Eu não era de beber, não andava armado, mas tinha coisa que eu não aturava. Lenço preto era sábio. Sabia o peso de carregar morte nas costas, por isso me fazer refletir quando o conselho me concedeu. Mesmo o machão sabe das dificuldades que se tem em ficar em paz consigo mesmo depois de pecar dessa forma. Nesse momento me veio à mente o porquê de papai não me deixar pegar a rural. Papai sempre soube o que fez, até quando fez coisa errada. Ele já sabia do acontecido. Sabia que dia de sexta-feira era dia de namorar, mas sabia que nessa sexta-feira era dia de coisa ruim acontecer. Consigo tinha a certeza que satisfação com Luana eu ia tirar.
                        “Seu Chico, vou indo antes que eu perca o ônibus”.
                        “Não vai desgraçar sua vida...”
Caminhei até o ponto, que não era tão perto assim. Peguei o ônibus e logo estava em Apucarana. Lá não chovia.
            Cheguei à casa de Luana. Sua mãe estava aos prantos e seu pai não tinha voltado do bar.
                        “Aquela vagabunda fugiu, não foi”?
                        “Pelo amor de Deus, deixa ela em paz. Ela saiu da cidade, ta arrependida, foi pra bem longe. Deixa ela em paz!”
           
O desgraçado do Julinho havia passado mais cedo mandando ela ir embora. Sabia da besteira que tinha feito quando, com raiva, deixou escapar que havia dormido com ela. Antes de partir, Luana contou toda a história pra sua mãe. Se conheço bem Dona Rosa, caso Luana não tivesse saído, de qualquer forma Dona Rosa a teria expulsado de casa. Eu, agora, tinha a confirmação do acontecido. Julinho ia morrer só por ter me desaforado, mas agora eu estava com mais raiva. Acalmei Dona Rosa e disse que não iria atrás de sua filha. Dei minha palavra. Mais calma, aceitou meu pedido de pernoitar naquela casa. Foi a pior idéia que pude ter naquele momento. Toda aquela lembrança de Luana só me deixava com mais raiva dela e daquele vagabundo. Raiva dela eu não queria ter, mas gostava daquela sensação de ódio daquele filho da puta me corroendo cada vez mais por dentro.

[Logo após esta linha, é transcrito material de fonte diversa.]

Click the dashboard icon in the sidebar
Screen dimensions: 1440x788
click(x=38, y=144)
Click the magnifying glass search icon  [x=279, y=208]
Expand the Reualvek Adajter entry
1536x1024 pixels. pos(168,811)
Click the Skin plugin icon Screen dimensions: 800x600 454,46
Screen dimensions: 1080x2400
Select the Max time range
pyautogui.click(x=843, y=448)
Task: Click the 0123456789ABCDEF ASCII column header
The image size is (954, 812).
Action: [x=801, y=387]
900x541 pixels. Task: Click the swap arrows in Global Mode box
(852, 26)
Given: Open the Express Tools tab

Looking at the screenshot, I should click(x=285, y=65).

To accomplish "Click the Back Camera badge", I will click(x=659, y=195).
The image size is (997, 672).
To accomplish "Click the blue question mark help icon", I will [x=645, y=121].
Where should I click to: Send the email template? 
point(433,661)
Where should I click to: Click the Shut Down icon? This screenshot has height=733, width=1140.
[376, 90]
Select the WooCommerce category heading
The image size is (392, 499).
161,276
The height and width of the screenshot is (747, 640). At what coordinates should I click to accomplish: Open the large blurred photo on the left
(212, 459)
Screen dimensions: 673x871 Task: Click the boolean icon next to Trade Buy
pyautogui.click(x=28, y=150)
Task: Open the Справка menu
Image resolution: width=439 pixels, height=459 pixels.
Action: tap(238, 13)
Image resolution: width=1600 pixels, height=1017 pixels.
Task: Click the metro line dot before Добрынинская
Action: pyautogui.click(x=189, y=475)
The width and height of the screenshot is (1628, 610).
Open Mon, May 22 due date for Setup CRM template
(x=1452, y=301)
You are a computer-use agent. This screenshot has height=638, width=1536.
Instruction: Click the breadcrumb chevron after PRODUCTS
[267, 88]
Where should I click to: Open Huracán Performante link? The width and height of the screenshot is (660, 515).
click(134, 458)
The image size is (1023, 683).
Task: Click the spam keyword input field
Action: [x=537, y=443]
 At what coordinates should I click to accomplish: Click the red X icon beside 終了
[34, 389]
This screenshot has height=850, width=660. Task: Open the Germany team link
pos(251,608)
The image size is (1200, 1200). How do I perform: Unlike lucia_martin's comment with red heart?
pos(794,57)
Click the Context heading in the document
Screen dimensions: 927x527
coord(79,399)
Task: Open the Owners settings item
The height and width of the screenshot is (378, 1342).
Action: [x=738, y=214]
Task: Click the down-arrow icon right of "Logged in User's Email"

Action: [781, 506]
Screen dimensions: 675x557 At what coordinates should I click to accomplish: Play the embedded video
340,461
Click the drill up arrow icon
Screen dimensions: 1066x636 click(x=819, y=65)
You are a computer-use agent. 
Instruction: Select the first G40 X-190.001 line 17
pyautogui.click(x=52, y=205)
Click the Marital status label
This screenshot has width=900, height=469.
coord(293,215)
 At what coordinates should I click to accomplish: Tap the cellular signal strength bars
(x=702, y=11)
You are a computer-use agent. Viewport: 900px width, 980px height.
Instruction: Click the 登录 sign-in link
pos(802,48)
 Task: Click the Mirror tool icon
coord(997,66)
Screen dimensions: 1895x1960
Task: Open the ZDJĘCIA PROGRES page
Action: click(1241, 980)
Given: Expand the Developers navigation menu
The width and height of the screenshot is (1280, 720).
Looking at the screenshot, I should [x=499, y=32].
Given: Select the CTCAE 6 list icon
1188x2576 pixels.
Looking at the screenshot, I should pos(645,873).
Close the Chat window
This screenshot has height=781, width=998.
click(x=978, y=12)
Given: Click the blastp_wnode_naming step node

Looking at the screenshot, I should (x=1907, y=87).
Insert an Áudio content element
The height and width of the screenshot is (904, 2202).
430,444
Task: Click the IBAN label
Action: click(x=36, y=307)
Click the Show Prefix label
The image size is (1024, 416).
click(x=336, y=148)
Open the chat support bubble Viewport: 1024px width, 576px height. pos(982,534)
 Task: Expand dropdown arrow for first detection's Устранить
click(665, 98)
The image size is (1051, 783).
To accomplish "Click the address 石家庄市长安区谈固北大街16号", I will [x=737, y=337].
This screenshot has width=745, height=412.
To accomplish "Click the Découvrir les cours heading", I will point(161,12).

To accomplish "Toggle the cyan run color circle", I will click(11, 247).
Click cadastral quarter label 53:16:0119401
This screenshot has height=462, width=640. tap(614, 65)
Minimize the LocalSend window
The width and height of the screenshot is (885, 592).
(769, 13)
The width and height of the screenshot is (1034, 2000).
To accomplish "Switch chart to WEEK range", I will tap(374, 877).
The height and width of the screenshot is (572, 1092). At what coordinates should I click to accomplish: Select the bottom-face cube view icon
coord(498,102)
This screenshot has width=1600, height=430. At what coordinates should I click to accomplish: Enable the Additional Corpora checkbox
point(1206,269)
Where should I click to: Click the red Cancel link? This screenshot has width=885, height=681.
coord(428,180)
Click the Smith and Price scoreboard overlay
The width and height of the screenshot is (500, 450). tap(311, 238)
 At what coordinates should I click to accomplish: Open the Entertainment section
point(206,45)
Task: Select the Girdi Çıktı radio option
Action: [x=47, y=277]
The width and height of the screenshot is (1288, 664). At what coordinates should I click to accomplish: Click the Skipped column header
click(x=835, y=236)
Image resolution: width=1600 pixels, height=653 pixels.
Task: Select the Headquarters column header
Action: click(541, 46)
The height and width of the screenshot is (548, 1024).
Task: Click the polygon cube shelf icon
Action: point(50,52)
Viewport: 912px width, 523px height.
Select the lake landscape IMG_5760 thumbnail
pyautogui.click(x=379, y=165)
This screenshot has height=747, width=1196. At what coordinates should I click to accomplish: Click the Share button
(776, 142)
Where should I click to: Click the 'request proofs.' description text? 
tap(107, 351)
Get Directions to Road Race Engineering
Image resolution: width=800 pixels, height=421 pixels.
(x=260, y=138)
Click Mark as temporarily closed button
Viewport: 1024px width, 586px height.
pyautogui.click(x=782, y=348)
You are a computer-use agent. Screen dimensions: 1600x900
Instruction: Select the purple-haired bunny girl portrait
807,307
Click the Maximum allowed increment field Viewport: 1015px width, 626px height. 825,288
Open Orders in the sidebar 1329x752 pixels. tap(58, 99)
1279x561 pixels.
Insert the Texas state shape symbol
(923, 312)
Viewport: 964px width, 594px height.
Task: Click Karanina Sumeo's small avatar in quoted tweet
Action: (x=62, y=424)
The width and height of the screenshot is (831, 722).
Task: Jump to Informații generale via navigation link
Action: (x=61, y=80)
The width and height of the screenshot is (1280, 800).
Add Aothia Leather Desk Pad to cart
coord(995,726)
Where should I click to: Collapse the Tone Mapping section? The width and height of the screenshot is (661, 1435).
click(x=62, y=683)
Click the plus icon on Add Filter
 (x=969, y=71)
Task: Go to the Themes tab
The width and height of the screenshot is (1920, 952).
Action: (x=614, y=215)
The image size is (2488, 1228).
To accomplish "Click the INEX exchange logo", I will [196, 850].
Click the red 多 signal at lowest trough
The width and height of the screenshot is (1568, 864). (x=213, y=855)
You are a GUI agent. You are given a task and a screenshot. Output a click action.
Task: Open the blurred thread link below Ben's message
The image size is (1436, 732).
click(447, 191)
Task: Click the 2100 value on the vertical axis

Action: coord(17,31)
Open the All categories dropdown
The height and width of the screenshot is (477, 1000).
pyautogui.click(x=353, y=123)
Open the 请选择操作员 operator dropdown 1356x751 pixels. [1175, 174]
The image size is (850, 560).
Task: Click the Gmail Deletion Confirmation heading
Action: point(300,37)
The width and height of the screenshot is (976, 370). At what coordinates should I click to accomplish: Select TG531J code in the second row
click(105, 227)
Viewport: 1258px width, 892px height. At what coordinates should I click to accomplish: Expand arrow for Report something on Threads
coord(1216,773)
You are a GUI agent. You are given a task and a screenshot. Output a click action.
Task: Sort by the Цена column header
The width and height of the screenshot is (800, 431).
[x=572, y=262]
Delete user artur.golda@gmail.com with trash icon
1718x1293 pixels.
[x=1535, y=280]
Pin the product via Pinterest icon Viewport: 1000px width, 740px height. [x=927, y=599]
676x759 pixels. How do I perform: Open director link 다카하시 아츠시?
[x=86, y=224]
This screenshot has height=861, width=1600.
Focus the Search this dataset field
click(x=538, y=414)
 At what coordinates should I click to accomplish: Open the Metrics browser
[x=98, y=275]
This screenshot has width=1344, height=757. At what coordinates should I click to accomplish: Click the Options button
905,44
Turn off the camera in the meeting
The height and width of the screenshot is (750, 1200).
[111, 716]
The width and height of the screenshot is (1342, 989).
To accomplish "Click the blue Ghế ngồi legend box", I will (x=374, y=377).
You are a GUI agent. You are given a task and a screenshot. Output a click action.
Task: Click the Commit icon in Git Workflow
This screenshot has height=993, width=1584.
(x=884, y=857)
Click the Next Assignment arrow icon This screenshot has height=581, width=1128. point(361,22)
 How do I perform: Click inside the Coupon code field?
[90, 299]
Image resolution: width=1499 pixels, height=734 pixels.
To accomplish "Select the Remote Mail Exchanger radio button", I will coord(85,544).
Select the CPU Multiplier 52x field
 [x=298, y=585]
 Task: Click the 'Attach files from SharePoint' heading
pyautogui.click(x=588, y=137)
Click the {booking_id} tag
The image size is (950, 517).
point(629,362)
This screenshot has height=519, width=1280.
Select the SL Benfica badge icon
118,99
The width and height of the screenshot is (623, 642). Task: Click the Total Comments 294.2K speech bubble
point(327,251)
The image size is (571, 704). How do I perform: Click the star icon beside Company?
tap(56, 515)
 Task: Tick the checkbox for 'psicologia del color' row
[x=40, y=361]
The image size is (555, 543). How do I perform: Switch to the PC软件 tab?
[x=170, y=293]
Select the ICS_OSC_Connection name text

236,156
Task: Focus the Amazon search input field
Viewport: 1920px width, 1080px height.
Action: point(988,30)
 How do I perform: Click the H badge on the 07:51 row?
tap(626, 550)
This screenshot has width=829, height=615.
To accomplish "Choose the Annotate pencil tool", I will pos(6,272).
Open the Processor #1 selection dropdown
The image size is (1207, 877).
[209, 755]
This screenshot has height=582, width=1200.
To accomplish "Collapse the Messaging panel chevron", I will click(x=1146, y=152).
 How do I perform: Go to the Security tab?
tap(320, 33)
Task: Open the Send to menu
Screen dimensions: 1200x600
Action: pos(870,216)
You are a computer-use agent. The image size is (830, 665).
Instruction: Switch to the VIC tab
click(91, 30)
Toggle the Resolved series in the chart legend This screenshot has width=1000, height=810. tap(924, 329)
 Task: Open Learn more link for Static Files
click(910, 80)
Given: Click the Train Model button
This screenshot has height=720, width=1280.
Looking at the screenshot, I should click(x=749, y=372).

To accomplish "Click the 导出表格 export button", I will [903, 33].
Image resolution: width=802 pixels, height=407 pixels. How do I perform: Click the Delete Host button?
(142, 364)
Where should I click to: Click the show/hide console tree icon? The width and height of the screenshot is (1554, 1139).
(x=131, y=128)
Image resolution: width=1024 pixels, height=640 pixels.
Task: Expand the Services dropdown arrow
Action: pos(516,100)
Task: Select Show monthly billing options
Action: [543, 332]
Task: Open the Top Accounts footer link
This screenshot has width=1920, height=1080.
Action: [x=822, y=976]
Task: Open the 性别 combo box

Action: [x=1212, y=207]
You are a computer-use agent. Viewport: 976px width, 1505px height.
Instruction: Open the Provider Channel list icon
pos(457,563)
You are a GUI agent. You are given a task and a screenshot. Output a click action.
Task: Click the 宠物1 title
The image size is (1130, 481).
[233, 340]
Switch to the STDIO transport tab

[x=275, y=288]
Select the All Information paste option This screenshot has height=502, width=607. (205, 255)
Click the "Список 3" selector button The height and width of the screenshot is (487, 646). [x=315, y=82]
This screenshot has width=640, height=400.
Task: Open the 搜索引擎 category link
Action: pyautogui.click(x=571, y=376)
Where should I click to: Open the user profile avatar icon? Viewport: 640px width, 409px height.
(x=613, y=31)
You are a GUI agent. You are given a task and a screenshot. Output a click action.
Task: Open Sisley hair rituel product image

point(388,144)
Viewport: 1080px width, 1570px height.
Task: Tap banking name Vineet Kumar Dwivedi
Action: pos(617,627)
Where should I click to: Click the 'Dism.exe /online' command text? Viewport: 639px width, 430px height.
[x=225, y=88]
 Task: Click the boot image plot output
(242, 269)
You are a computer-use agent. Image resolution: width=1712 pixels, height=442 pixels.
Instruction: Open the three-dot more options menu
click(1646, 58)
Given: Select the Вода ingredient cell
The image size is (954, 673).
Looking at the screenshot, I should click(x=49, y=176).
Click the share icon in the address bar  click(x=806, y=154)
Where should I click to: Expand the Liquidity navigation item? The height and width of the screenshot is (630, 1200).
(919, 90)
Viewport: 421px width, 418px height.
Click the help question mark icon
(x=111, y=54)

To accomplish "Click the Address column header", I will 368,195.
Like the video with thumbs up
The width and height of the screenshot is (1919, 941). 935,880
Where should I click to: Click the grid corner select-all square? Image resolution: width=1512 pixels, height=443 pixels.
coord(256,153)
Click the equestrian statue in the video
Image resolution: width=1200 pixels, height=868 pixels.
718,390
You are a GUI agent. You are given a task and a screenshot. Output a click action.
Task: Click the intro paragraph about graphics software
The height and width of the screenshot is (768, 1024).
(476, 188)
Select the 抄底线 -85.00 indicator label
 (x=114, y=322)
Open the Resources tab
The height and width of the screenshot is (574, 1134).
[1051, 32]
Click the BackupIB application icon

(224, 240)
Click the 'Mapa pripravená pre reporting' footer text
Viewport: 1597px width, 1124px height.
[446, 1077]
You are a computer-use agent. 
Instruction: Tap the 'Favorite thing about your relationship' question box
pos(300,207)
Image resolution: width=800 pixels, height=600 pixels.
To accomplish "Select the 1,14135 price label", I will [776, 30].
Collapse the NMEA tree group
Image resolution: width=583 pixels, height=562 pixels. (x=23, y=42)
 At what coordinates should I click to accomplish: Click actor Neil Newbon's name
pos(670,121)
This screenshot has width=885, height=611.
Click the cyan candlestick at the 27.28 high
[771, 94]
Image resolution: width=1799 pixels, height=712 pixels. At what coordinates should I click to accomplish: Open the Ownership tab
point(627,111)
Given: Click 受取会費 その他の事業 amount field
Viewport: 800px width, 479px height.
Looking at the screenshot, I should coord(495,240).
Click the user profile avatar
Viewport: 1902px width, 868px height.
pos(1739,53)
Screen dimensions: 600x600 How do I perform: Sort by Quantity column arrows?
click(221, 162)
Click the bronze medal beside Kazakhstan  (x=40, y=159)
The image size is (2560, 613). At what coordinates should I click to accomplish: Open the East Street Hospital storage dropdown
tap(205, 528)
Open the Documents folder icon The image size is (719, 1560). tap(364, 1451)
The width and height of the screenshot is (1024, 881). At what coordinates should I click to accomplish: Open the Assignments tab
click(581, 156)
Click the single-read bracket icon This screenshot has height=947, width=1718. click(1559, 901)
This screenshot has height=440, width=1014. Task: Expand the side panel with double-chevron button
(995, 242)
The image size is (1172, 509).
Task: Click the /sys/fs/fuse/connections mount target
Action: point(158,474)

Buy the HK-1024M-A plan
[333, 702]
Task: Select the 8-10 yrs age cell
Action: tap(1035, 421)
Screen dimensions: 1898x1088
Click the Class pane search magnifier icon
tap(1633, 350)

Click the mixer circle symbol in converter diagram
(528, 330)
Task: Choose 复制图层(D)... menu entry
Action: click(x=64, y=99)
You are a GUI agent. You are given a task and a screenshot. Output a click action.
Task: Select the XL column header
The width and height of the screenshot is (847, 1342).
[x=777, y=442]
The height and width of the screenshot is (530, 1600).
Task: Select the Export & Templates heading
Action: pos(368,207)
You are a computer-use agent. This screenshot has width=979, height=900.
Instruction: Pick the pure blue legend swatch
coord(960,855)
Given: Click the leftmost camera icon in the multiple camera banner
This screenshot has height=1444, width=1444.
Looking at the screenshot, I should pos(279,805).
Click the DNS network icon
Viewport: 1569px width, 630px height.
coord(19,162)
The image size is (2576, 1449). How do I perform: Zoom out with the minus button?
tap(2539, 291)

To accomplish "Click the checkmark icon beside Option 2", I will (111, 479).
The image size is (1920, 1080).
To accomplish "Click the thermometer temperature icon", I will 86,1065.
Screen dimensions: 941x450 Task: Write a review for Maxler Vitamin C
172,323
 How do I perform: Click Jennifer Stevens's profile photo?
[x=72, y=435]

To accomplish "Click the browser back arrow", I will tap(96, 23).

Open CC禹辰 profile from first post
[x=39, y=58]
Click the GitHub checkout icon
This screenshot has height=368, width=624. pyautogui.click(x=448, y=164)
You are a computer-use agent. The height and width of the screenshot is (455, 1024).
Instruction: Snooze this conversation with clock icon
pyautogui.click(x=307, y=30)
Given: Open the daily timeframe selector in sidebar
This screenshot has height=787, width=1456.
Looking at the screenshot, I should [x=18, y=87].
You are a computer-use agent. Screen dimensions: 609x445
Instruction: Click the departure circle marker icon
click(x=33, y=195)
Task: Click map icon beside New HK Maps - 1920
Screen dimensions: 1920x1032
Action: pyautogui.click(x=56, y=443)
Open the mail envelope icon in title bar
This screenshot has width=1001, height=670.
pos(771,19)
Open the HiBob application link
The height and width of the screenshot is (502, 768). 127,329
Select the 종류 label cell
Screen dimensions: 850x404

            Amanheceu. Demonstrei a Dona Rosa meu carinho por ela e tomei o primeiro ônibus de volta. Cheguei à propriedade do Lenço Preto para pegar meu burro. Ele já havia saído pra tocar os bois. Arriei o burro e toquei pra casa. Quando cheguei, papai ainda estava lá. Estava sentado na mesa da cozinha, com um cigarro de palha aceso, tomando café. A garotada ainda dormia e mamãe estava no quarto. Papai não tinha saído, pois estava me esperando. Fiquei alguns segundos parado à porta olhando para ele.
                        “Ela fugiu”. Conste-se que depois de algum tempo fiquei sabendo que ela foi pra Ribeirão Preto e lá acabou dando certo como professora universitária.
                        “Melhor assim”.
Papai levantou-se, pegou o chapéu de cima da mesa, pegou o laço que estava amarrado em um prego na parede e partiu ao trabalho. Papai sabia que eu não ia trabalhar naquele dia. Pouco depois mamãe saiu do quarto aos prantos. Havia passado a noite rezando. Mamãe sabia que eu precisaria mais do que uma oração, mas teve a certeza que foi Deus quem fez aquela moça fugir.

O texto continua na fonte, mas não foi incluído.